__Source data__
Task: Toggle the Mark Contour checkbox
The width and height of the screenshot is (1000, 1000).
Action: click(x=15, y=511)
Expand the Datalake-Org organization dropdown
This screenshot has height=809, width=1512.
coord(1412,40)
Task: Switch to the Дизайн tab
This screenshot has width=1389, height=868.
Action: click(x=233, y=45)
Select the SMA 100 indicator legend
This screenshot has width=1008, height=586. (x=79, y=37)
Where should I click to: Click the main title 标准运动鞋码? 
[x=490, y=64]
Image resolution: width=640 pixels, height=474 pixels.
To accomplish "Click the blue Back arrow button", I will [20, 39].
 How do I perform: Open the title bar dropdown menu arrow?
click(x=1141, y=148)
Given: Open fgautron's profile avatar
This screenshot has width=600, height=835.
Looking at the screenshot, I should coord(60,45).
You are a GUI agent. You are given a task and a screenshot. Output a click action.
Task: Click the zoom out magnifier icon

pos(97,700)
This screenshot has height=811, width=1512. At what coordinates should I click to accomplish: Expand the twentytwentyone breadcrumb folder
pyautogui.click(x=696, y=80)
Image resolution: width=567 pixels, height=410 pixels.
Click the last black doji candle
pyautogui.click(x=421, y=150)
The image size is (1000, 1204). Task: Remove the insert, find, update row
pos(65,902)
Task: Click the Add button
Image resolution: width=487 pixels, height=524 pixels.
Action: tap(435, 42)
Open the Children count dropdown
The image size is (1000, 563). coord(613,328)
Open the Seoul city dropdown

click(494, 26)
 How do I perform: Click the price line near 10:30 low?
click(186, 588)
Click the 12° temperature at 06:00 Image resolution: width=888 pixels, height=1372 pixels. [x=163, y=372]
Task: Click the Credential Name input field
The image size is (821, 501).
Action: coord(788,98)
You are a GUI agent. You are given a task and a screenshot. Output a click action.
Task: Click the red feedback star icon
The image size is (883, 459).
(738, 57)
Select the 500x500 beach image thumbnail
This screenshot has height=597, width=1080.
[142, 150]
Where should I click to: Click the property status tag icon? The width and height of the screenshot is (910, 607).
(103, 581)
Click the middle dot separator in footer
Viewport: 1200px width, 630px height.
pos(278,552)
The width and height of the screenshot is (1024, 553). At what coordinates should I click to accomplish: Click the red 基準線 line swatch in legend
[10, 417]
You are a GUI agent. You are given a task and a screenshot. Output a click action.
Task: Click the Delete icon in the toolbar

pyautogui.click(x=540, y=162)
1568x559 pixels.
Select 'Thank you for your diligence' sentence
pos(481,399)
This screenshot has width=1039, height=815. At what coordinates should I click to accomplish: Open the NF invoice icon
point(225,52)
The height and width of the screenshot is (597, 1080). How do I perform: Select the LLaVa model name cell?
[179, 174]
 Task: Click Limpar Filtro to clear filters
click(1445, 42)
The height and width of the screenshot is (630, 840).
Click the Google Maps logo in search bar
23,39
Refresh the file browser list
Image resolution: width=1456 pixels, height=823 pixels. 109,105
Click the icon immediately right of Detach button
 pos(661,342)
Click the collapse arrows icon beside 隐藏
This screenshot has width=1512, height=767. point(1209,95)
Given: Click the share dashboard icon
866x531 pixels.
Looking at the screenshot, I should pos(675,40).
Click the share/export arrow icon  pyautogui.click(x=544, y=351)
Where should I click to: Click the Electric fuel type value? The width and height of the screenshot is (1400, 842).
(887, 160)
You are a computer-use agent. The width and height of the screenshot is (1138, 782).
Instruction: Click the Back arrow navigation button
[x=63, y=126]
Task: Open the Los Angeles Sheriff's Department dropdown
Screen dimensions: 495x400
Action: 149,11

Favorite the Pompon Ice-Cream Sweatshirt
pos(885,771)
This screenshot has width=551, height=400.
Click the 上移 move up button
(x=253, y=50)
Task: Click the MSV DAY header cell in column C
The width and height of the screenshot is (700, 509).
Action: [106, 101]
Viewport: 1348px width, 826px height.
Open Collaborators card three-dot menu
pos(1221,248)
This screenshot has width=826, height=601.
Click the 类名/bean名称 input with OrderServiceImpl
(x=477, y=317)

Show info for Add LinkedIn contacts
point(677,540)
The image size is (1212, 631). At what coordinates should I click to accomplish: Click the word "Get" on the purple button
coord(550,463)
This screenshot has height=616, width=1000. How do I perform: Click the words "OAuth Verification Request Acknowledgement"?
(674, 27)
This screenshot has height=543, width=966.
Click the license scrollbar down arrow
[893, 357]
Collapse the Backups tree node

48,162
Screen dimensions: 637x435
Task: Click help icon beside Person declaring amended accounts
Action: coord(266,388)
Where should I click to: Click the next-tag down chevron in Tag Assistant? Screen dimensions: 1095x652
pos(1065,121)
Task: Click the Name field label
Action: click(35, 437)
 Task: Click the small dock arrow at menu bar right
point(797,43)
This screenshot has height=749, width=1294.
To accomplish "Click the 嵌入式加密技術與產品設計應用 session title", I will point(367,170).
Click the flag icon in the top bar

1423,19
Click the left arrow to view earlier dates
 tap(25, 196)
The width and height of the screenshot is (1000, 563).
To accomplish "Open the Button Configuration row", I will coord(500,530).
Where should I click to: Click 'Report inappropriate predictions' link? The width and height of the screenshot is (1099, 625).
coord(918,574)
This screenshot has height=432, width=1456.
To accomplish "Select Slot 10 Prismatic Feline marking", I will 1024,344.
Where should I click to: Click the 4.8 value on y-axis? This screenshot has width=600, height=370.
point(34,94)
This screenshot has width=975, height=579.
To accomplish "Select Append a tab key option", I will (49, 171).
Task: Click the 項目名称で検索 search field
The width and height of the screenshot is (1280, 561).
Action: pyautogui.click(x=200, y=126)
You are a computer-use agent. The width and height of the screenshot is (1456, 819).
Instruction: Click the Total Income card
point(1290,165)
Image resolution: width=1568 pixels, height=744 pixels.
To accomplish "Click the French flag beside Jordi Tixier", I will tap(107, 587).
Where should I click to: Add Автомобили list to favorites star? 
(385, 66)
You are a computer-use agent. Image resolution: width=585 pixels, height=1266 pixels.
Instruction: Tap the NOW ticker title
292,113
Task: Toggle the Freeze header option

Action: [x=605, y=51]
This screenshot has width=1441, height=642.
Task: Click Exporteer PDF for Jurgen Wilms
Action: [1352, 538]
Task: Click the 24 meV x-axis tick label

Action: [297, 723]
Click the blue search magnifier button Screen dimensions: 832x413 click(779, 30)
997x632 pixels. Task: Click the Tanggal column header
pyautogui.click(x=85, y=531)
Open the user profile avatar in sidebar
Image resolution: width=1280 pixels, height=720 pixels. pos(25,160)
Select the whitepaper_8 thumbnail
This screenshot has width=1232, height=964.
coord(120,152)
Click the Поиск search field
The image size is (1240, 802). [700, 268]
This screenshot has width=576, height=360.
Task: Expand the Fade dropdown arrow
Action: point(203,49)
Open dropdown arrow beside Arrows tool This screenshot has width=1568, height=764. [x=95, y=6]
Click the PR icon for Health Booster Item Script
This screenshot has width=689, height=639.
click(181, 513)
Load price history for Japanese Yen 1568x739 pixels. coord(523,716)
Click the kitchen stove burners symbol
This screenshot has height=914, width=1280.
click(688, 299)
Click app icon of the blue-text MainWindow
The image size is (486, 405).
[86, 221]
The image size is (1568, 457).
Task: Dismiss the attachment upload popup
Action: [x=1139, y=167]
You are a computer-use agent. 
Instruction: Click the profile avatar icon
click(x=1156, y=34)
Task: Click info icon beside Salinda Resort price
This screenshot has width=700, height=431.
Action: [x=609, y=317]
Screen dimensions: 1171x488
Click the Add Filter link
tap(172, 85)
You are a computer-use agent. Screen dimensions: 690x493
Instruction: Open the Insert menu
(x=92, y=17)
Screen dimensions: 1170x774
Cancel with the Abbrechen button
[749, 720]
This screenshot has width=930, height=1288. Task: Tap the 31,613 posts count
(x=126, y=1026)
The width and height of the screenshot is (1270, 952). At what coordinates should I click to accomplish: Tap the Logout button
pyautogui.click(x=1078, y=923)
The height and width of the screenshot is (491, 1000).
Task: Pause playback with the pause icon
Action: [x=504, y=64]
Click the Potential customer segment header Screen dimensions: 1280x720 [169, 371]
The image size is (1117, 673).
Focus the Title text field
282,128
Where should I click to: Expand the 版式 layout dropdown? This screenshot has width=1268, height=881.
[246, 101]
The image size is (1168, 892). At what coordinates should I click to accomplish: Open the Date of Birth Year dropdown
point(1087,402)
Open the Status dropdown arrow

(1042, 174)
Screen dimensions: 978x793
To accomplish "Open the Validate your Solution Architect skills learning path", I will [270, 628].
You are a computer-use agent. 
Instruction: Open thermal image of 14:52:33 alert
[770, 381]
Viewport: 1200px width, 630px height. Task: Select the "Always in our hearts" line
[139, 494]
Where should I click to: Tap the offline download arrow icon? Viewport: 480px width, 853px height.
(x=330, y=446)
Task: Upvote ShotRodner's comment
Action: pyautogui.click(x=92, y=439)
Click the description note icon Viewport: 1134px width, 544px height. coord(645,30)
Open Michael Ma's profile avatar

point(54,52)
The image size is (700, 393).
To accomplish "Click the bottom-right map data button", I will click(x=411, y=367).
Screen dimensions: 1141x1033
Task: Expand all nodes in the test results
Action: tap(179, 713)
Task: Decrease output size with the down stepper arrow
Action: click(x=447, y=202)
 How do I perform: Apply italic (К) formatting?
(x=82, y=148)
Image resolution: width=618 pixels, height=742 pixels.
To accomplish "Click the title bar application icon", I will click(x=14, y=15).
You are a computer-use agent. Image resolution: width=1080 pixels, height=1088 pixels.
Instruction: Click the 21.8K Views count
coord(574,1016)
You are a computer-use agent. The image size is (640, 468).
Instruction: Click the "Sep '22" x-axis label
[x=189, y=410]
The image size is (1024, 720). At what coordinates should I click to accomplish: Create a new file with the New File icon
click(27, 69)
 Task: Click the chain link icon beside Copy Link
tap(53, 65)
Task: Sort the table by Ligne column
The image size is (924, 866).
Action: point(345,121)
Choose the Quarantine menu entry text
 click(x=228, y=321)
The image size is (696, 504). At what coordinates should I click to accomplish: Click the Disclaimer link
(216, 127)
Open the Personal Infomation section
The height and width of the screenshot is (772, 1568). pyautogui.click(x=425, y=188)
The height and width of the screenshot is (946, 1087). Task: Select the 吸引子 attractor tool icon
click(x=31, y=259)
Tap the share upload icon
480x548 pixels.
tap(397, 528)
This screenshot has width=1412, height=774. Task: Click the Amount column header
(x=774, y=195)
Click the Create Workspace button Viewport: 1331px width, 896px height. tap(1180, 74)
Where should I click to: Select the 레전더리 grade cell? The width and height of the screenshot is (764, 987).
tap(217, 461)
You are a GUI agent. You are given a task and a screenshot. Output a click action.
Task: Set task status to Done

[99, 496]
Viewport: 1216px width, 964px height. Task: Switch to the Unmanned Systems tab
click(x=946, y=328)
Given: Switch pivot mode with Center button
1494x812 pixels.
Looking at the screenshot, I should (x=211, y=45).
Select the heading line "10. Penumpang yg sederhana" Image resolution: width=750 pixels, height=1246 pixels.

__Task details__
Scan the lines above, and whenever one holds the string "computer", copy it.

__The completed task__
You are a computer-use agent. The width and height of the screenshot is (1138, 782).
You are a computer-use agent. The width and height of the screenshot is (1456, 819).
You are a computer-use agent. Image resolution: width=585 pixels, height=1266 pixels.
You are a computer-use agent. 
You are a computer-use agent. Screen dimensions: 690x493
You are a computer-use agent. 
You are a computer-use agent. Image resolution: width=1080 pixels, height=1088 pixels.
You are a computer-use agent. The image size is (640, 468).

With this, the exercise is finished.